The district court similarly erred in striking Becker’s summary judgment affidavit as a “sham affidavit” because it contradicted his First Report. Under the sham affidavit doctrine, a party cannot manufacture an issue of material fact on summary judgment using an affidavit that contradicts a prior deposition. E.g., Seigler, 30 F.4th at 477. But Becker’s affidavit was consistent with his deposition testimony. Indeed, the affidavit was cumulative: In his deposition, the Second Report, and his affidavit, Becker ruled out a non-covered cause of loss (the January 2017 storm first mentioned in his First Report) as a possible cause of the roof damage to the Property. Therefore, the sham affidavit doctrine does not apply in this instance. See id. (“An affidavit that supplements rather than contradicts prior deposition testimony falls outside the doctrine’s ambit.” (internal quotation marks omitted)).

Instead, as a practical matter, the fate of Becker’s affidavit rises and falls with that of the Second Report, as the two repeat the same conclusions. See Axon Pressure, 951 F.3d at 270–71 (applying the same four-factor test to both additional expert reports and expert affidavits produced in opposition to summary judgment). Thus, while it was error for the district court to strike Becker’s affidavit as a sham affidavit, on remand, the district court may properly weigh the admissibility of Becker’s affidavit using the same factors that apply to the Second Report. Id.


Because we vacate the district court’s evidentiary rulings striking Majestic’s belated expert disclosures and remand for further consideration of that evidence’s admissibility, we must also vacate the district court’s summary judgment order. And we note that more than the summary judgment record may change on remand. Pending Majestic’s appeal, this court spoke to Texas’s concurrent causation doctrine, which formed the legal basis for the district court’s summary judgment ruling. See Advanced Indicator & Mfg., Inc. v. Acadia Ins. Co., 50 F.4th 469, 476–77 (5th Cir. 2022). In Advanced Indicator, we held that “when covered and non-covered perils combine to create a loss, the insured is entitled to recover that portion of the damage caused solely by the covered peril.” Id. at 477 (quotation marks and citation omitted). The insured may carry its burden of proving its loss “by putting forth evidence demonstrating that the loss came solely from a covered cause or by putting forth evidence by which a jury may reasonably segregate covered and non-covered losses.” Id.

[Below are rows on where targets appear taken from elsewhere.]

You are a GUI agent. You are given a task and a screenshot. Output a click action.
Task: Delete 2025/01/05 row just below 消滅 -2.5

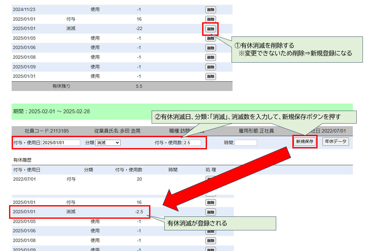pos(211,222)
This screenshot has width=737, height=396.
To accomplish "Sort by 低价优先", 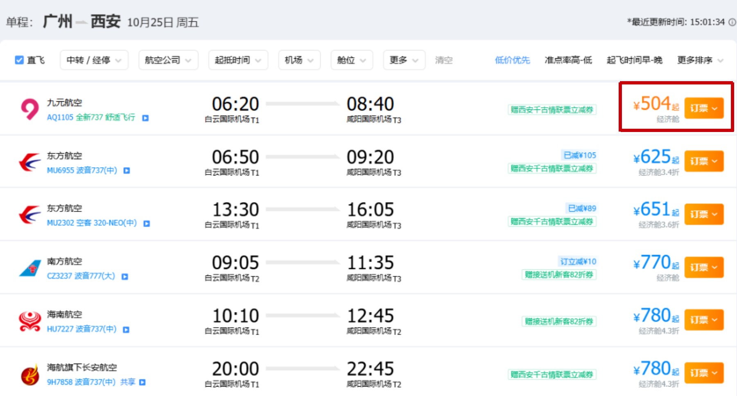I will pyautogui.click(x=512, y=60).
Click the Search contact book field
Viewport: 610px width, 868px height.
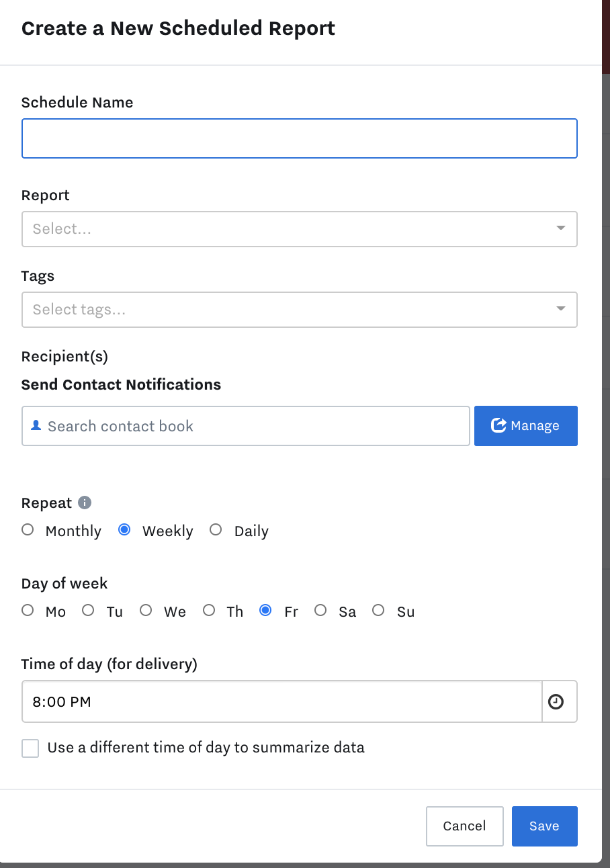(246, 426)
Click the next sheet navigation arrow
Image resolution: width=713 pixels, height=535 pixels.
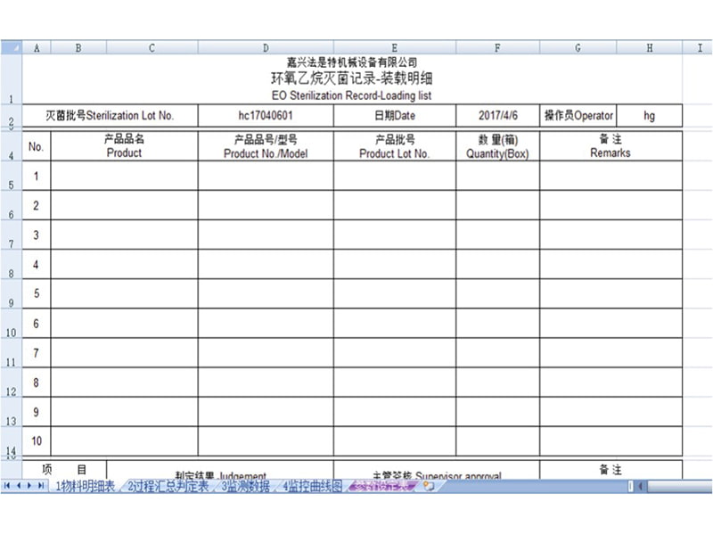click(x=30, y=486)
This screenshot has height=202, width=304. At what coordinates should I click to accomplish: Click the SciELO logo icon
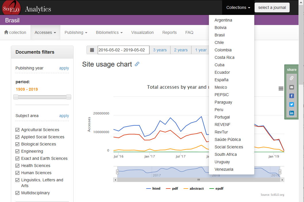(11, 7)
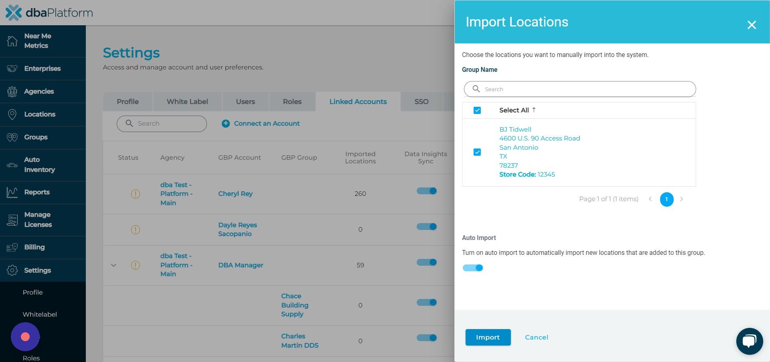The height and width of the screenshot is (362, 770).
Task: Uncheck the Select All checkbox
Action: (477, 110)
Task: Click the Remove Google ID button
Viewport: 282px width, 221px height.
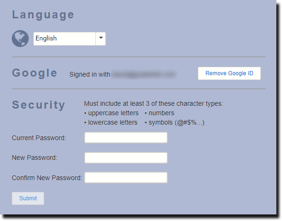Action: [x=229, y=73]
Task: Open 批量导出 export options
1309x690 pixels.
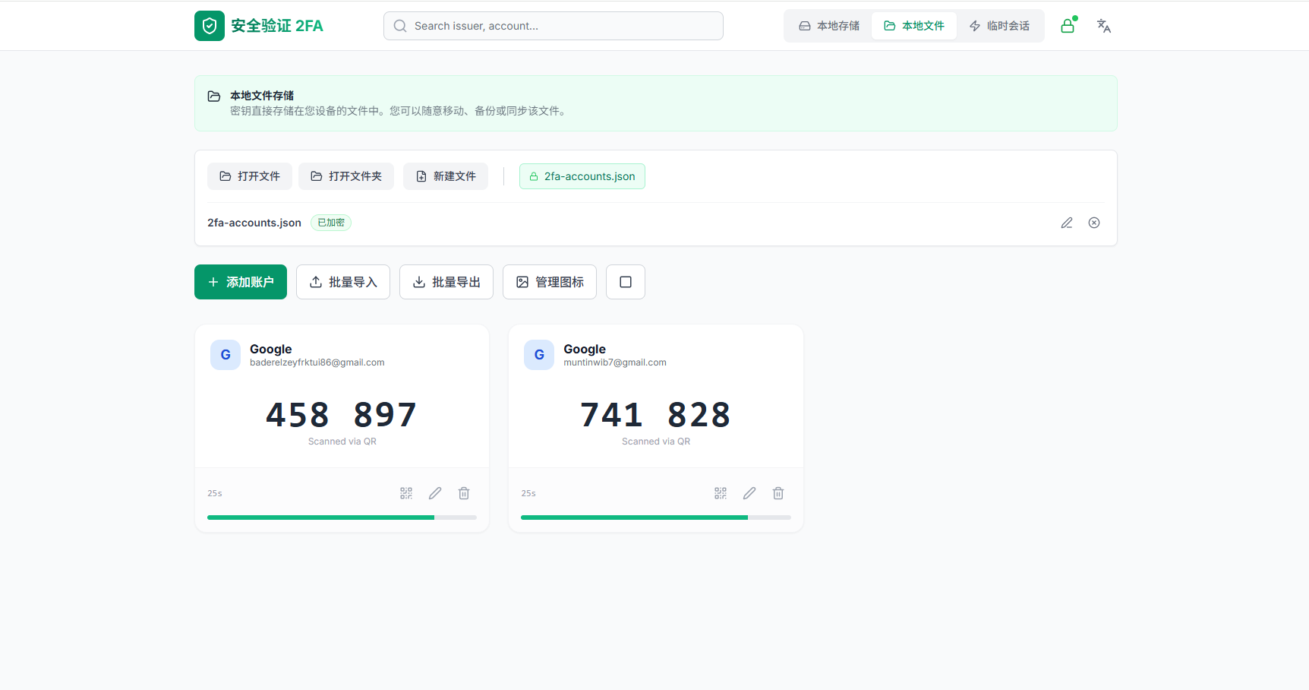Action: coord(446,282)
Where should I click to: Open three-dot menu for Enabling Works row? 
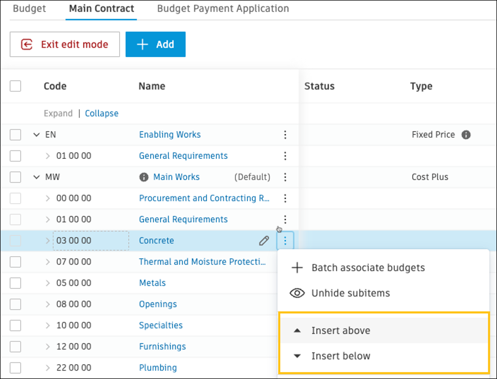coord(285,134)
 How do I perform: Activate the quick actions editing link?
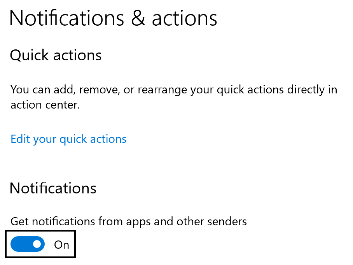point(68,139)
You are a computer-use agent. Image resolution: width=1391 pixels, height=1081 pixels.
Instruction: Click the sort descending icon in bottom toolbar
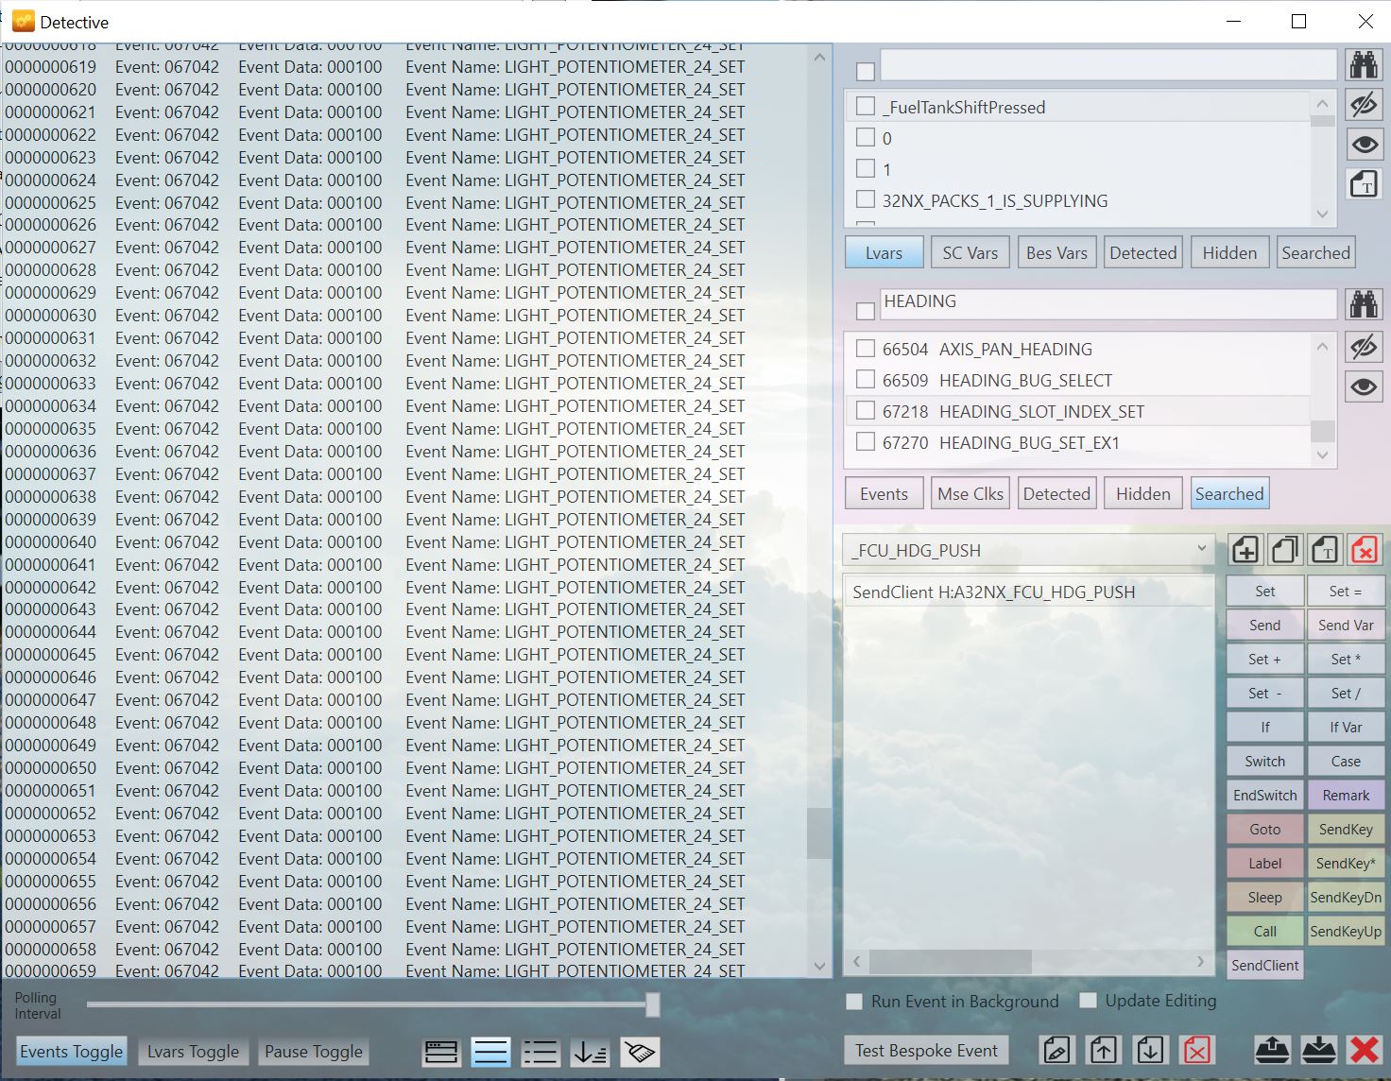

Whether Advanced Indicator breathes life into Majestic’s sole causation theory it advances on appeal is a question, like the admissibility of Becker’s Second Report and affidavit, for the district court to consider anew, once the summary judgment record is properly settled.


Because the district court failed adequately to explain its pertinent evidentiary rulings, we vacate its orders striking Majestic’s expert’s Second Report and summary judgment affidavit. In turn, we vacate the court’s summary judgment based on those rulings, and we remand for further proceedings consistent with this opinion.




This opinion is not designated for publication. See 5TH CIR. R. 47.5.


Rule 26(e)(2) provides:

For an expert whose report must be disclosed under Rule 26(a)(2)(B), the party’s duty to supplement extends both to information included in the report and to information given during the expert’s deposition. Any additions or changes to this information must be disclosed by the time the party’s pretrial disclosures under Rule 26(a)(3) are due.




It is unclear under which rule the district court acted in this case because, while the district court did not enter a scheduling order, the parties agreed to a series of deadlines, including for expert disclosures. No matter; the same factors apply regardless. See Complaint of Bean, 841 F.3d at 372–74 (analyzing factors through lens of Rule 37); Geiserman v. MacDonald, 893 F.2d 787, 790–91 (5th Cir. 1990) (applying them in context of Rule 16 scheduling order deadlines).